An exact copy of the data is required, with no pictures in it.
____ Extracted records
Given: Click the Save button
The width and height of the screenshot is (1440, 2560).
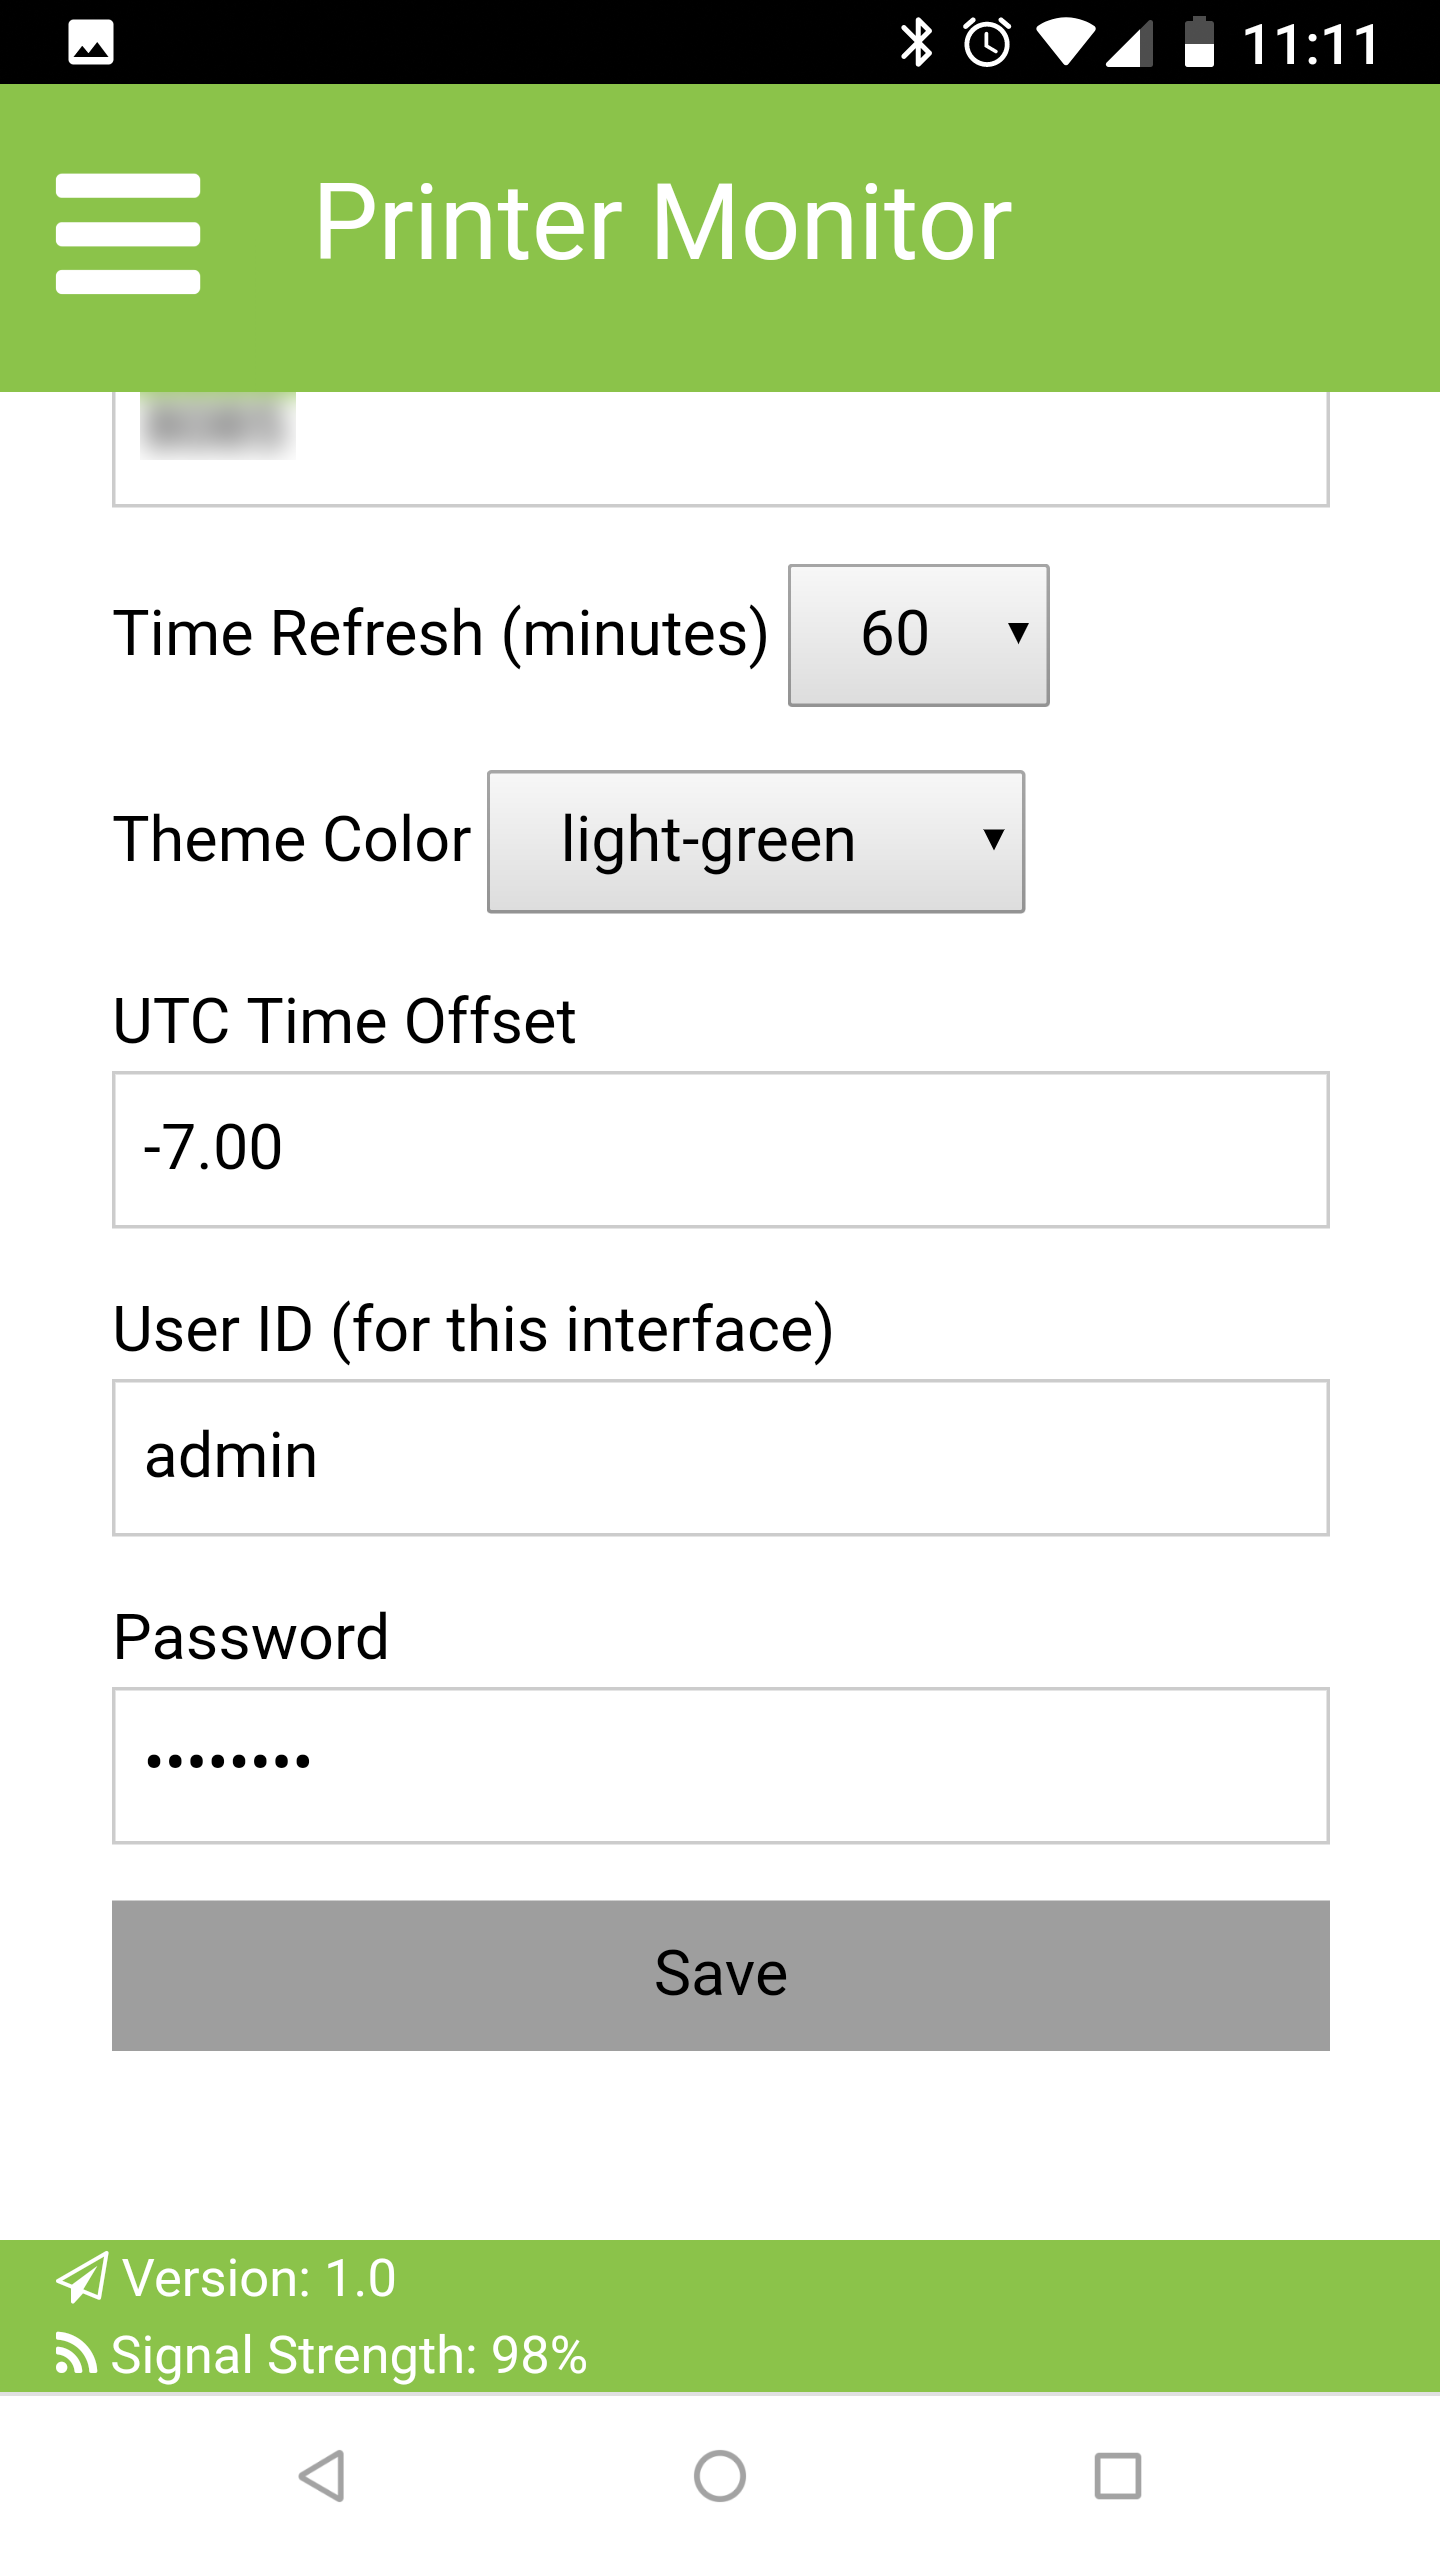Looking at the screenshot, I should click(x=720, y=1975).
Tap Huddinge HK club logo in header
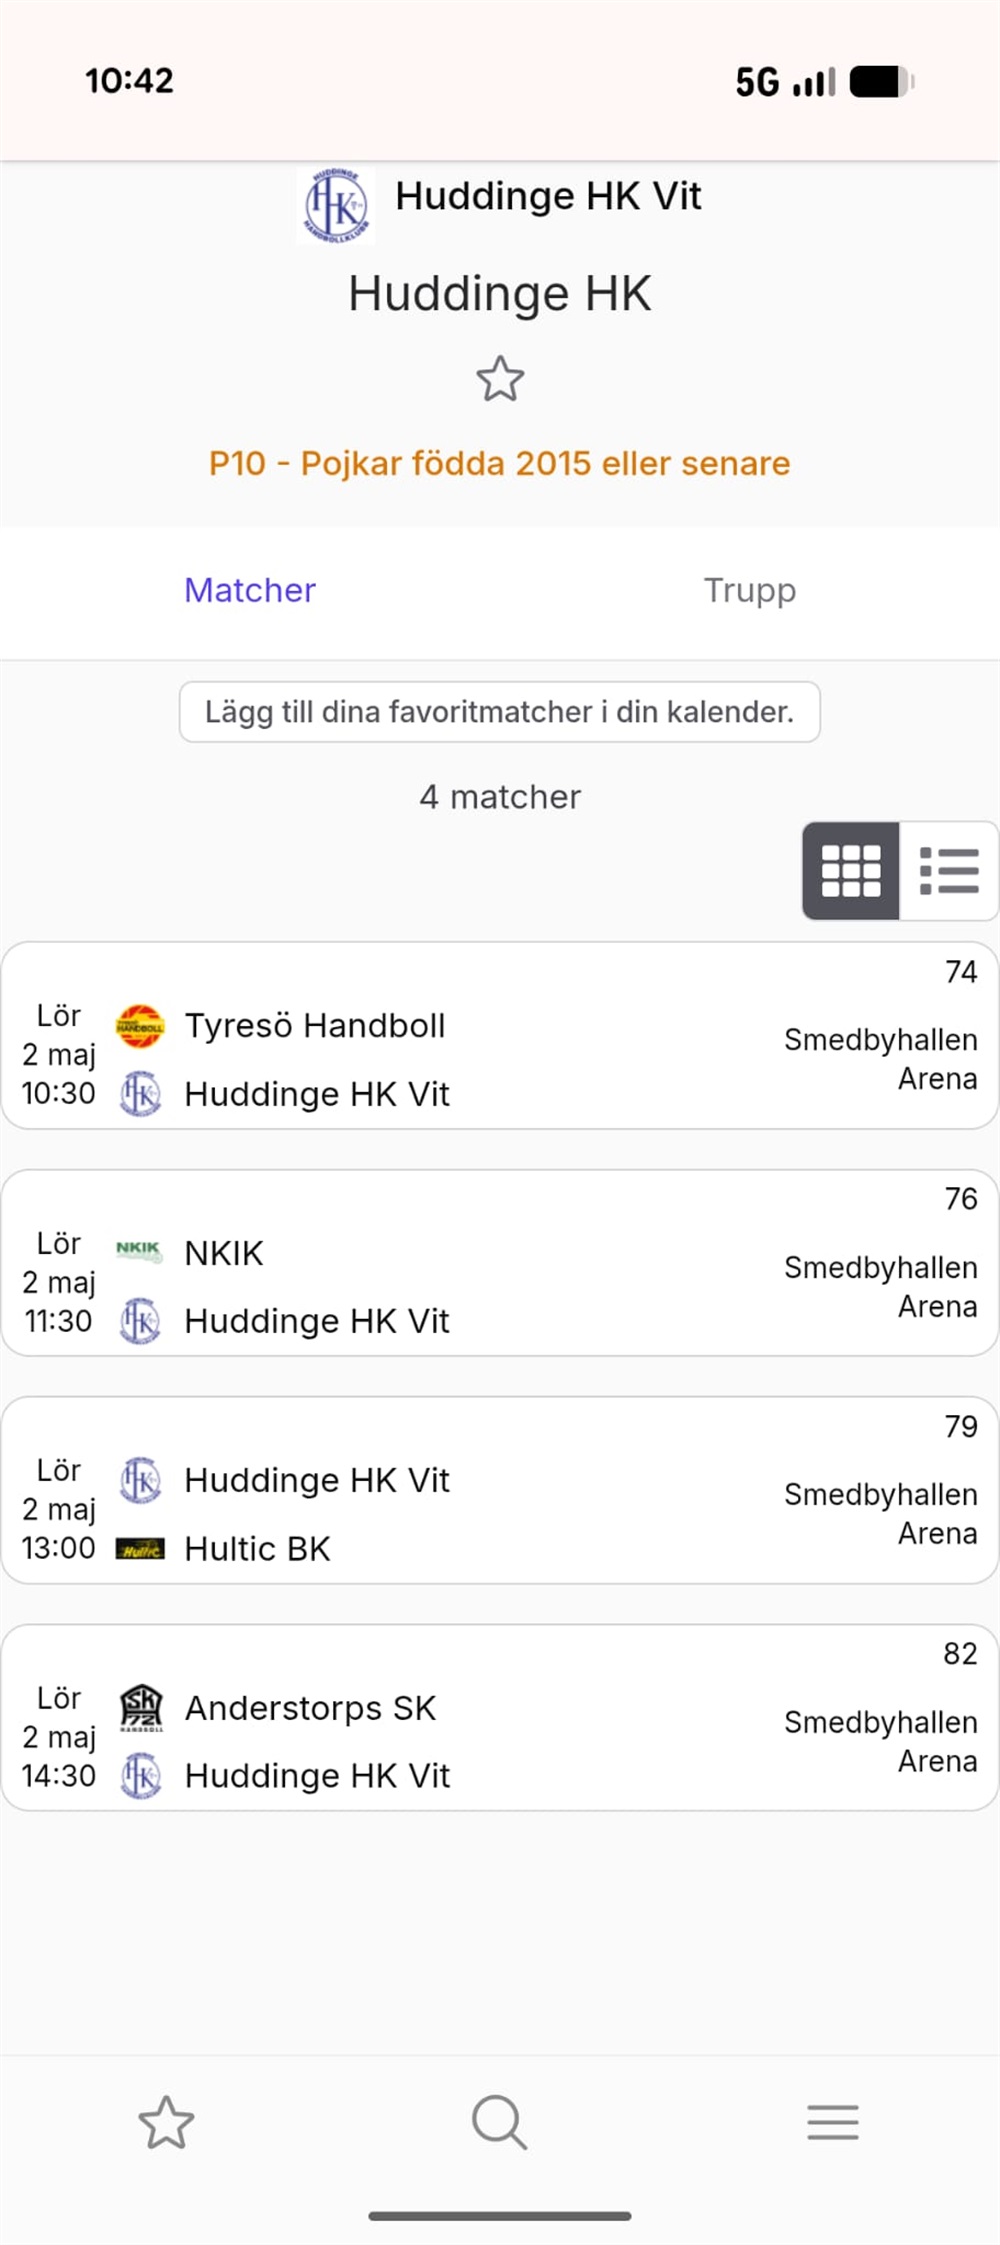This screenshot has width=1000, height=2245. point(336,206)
________
### Exercise answer
Given: Click the Save button
The width and height of the screenshot is (1440, 2560).
Looking at the screenshot, I should click(x=720, y=1975).
Tap Huddinge HK club logo in header
This screenshot has width=1000, height=2245. point(336,206)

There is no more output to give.